PÉQUENAUDE 


Adaptation scénique d'extraits de PÉQUENAUDE de Juliette Rousseau
(éditions Cambourakis-2024)
Avec Jenny Delécolle et Sejé
Mise en espace, Pascal Omhovère.

 
Création les vendredi 7 mars et dimanche 9 mars à SCOPA, AJACCIO.
Reprises le 13 juin , et dans le cadre du Travail Autre le 4 octobre 25. 

Dans Péquenaude, Juliette Rousseau creuse les liens entre corps et territoire. 

Depuis la campagne agro-industrielle bretonne où elle vit, elle interroge la ruralité, les questions de classe et de genre, l’industrialisation, la relation au vivant, l’enfance, les traditions, la transmission… 

Dans une langue puissante et bouleversante, elle explore ce que signifie habiter une terre abîmée.

 

Entendre ce texte, le faire entendre, en lui donnant la possibilité de l’oralité, nous a paru essentiel.

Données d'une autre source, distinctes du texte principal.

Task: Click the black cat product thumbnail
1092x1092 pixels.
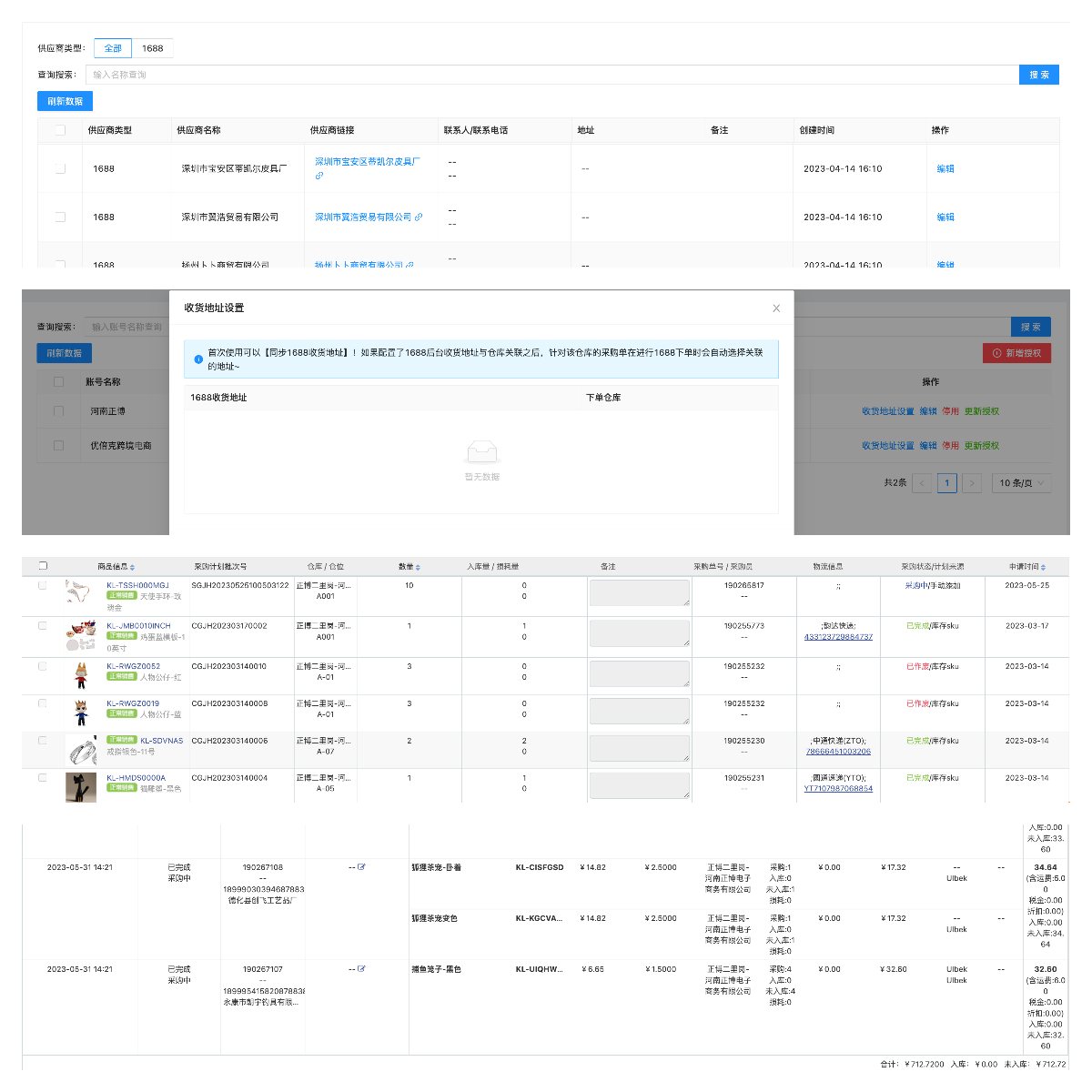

Avec sur scène le musicien Sejé à la guitare électrique (compositions personnelles) et Jenny Delécolle dans un par cœur intégral et texte en main, nous nous sommes activement laissés entraîner dans la magnifique densité poétique, politique et musicale des pensées de Juliette Rousseau.

Pour ce faire, il nous a paru évident de créer une atmosphère, celle d’un concert intime, une veillée chantée, ou lecture partagée. 
Un lieu pour 
« Retrouver du lien. Souffler du sens. Ouvrir au commun. »
 
Un endroit chaleureux. Deux micros, deux enceintes, un ampli, une guitare Gretsch et ses pédales, un tapis, un archet, quelques lampes et livres, une canette de bière, des tabourets en bois, des souvenirs, des éclairs, ou un feu contenu.
 
Les spectateurs juste là, devant.
 
Pourvu, comme le dit Juliette, 
« que les textes échappent, au moins en partie, à leur sort de prodiuit marchand, lucratif, de produit bourgeois et distinctif. Qu’ils servent enfin à quelque chose. Car écrire viendra toujours après. » 

Extrait de Péquenaude
Mais c’est aussi que je ne sais pas comment parler d’où je viens. Comment le dire ? Je viens d’un endroit saturé par le son des moteurs. Un endroit aux formes géométriques, des lignes dans des carrés, de longues lignes dans de très grands carrés. Et de temps à autre, un rond. De la terre morte, du goudron élimé, du béton frais. Je viens d’un endroit bruyant et silencieux à la fois, bruyant à t’en rendre folle, mais sans mots pour se dire. Je viens d’un endroit où la honte de soi transpire partout où l’on pose les pieds. Où la fierté se confond avec la docilité, qui se confond avec l’abrutissement, qui se confond avec l’accomplissement, qui se confond avec le bonheur, qui se confond avec la joie.